Summary
This modelling study combines regional agricultural labour intensity data with global food system biophysical models to project how dietary transitions towards plant-based patterns would alter employment and labour costs in primary food production. The analysis reveals that adopting vegetarian or vegan diets could reduce global agricultural labour requirements by 22–28%, although a substantial minority of countries (25–50%) would experience increased labour demand for horticultural production. The findings suggest that dietary transitions consistent with climate and health goals carry significant implications for agricultural employment and policy support may be needed to manage labour transitions.
UK applicability
The United Kingdom's existing horticultural sector and livestock-dominated regions would likely experience differential impacts; increased fruit and vegetable production could offset labour losses in livestock farming in some regions.
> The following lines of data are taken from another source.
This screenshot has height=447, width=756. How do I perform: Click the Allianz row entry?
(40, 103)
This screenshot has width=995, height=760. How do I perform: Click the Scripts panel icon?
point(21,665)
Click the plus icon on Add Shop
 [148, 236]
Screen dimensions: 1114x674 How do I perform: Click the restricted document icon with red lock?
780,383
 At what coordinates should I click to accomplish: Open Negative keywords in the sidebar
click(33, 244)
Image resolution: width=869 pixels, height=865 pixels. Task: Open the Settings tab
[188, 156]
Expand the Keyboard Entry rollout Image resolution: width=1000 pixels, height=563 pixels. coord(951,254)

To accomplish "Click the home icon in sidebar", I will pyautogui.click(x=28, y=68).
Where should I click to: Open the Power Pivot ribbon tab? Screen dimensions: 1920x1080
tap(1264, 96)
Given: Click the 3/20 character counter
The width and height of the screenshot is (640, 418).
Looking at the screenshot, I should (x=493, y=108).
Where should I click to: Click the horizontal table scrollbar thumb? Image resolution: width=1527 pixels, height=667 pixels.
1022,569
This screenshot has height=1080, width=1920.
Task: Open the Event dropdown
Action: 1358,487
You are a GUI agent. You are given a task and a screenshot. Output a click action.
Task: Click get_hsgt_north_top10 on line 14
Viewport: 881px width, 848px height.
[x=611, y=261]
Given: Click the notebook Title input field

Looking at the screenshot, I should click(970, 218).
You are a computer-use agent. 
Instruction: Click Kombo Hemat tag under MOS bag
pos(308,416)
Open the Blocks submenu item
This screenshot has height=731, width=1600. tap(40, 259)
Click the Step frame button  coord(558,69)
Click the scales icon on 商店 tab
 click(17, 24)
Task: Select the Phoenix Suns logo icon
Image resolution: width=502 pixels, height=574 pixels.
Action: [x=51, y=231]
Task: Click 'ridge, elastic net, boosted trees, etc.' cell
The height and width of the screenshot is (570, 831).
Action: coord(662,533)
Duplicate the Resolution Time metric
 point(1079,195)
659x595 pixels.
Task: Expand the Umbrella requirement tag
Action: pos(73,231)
UK policymakers implementing dietary transition strategies (e.g. through public procurement or health messaging) should consider the study's estimates of labour cost changes (0.2–0.6% of GDP globally) when designing agricultural support and workforce retraining programmes.
Key measures
Agricultural labour requirements (absolute and percentage changes) by food group and country; global labour cost changes as percentage of gross domestic product; labour distribution shifts across dietary scenarios
Outcomes reported
The study estimated agricultural labour requirements associated with healthy and sustainable dietary patterns (flexitarian, pescatarian, vegetarian, vegan) across 179 countries and 20 food groups. It quantified changes in labour demand and costs under different diet scenarios compared to business-as-usual projections for 2030.